* BEGIN PROVIDED TEXT *
Configuring Pydantic models in Python¶
This example notebook outlines the steps necessary to generate, save, and load configurations for the match_template program through Python object and yaml files.
Here, we focus on how to create and modify these configurations rather than the underlying code for parsing these configurations and running the program.
Rationale for using YAML configurations
While the Leopard-EM package provides an object-oriented Python API for extending template matching into more complex workflows, it is useful to have a human-readable, easily editable, and shareable configuration file because:
- It increases reproducibility by keeping a record of exact parameters used for a particular run,
- It can be quickly modified during development, debugging, and testing without changing underlying code, and
- It can be replicated across large datasets (e.g. multiple images with similar configurations) for execution on distributed clusters.
We find that storing configurations in a structured file format strikes a good balance between user-friendliness and programmatic control.
Importing Necessary Classes and Functions¶
We utilize Pydantic to create Python objects that parse, validate, and serialize configurations. These objects (called Pydantic models) are laid out in a hierarchial structure with a single root "manager" model. Below we import all the configuration classes (along with other libraries) we will detail usage of in this notebook.
"""Leopard-EM config objects in Python."""
from pprint import pprint
from leopard_em.pydantic_models.config import (
    ArbitraryCurveFilterConfig,
    BandpassFilterConfig,
    ComputationalConfig,
    DefocusSearchConfig,
    OrientationSearchConfig,
    PhaseRandomizationFilterConfig,
    PreprocessingFilters,
    WhiteningFilterConfig,
)
* END PROVIDED TEXT *
* BEGIN RECORD SET *
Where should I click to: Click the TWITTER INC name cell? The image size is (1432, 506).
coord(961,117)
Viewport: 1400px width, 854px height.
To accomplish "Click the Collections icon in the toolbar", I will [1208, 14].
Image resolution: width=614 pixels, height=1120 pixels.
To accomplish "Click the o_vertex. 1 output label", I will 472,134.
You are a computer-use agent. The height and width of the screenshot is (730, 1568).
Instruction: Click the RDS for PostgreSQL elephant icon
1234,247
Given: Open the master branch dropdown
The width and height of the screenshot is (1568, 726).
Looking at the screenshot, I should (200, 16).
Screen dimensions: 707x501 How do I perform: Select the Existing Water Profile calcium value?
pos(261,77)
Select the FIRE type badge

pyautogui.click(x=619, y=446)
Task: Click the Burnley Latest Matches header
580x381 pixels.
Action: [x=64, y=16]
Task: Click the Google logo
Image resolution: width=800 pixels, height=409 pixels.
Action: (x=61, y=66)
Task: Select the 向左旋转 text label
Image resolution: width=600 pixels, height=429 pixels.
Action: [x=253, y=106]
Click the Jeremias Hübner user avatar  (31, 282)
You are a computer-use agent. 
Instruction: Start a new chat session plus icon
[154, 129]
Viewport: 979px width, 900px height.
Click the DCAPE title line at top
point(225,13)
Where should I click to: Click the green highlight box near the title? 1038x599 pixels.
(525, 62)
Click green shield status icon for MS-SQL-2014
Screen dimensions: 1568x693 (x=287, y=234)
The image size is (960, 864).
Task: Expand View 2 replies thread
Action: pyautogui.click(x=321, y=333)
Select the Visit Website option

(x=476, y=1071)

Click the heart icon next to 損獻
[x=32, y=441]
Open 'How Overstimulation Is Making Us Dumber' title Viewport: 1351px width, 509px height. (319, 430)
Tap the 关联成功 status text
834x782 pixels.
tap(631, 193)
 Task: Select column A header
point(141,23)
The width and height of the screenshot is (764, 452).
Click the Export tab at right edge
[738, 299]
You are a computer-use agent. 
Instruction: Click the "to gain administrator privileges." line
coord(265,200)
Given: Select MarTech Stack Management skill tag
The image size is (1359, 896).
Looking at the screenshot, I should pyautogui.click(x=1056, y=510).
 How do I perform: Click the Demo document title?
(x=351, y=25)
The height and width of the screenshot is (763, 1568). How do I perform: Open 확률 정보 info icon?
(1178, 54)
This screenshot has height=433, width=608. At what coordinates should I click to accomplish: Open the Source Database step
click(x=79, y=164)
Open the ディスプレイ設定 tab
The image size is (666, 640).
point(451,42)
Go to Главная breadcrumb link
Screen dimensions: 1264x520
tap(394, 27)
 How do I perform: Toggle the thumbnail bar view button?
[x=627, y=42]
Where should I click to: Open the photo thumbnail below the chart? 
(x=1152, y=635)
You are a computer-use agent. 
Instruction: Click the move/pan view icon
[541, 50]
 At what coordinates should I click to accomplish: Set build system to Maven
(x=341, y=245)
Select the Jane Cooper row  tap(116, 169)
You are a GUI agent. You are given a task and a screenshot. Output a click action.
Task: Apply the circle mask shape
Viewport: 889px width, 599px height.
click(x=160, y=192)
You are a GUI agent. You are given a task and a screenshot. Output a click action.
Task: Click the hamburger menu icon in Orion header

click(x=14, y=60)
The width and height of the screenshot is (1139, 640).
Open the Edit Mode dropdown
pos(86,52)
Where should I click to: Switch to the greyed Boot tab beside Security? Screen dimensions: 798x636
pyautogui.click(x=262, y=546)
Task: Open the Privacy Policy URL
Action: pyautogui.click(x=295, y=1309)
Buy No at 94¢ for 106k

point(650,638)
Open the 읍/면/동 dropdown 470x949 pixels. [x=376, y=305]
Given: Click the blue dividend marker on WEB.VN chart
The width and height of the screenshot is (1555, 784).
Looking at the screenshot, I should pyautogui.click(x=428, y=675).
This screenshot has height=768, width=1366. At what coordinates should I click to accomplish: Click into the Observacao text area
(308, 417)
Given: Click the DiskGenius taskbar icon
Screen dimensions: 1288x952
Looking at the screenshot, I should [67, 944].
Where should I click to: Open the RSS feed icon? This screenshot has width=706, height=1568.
* END RECORD SET *
▸ CHALLENGES
1: Give again the stretch of the Pydantic configuration page from "Rationale for using" through "on distributed clusters.".
2: Answer these questions from the Pydantic configuration page:
(a) Which program are the configurations generated, saved, and loaded for?
(b) Which library is used to create the Python objects that parse, validate, and serialize configurations?
(c) What is the single root model in the hierarchy called?

▸ ANSWERS FOR THE EXERCISE
1:
Rationale for using YAML configurations
While the Leopard-EM package provides an object-oriented Python API for extending template matching into more complex workflows, it is useful to have a human-readable, easily editable, and shareable configuration file because:
- It increases reproducibility by keeping a record of exact parameters used for a particular run,
- It can be quickly modified during development, debugging, and testing without changing underlying code, and
- It can be replicated across large datasets (e.g. multiple images with similar configurations) for execution on distributed clusters.

2:
(a) The match_template program.
(b) Pydantic.
(c) The "manager" model.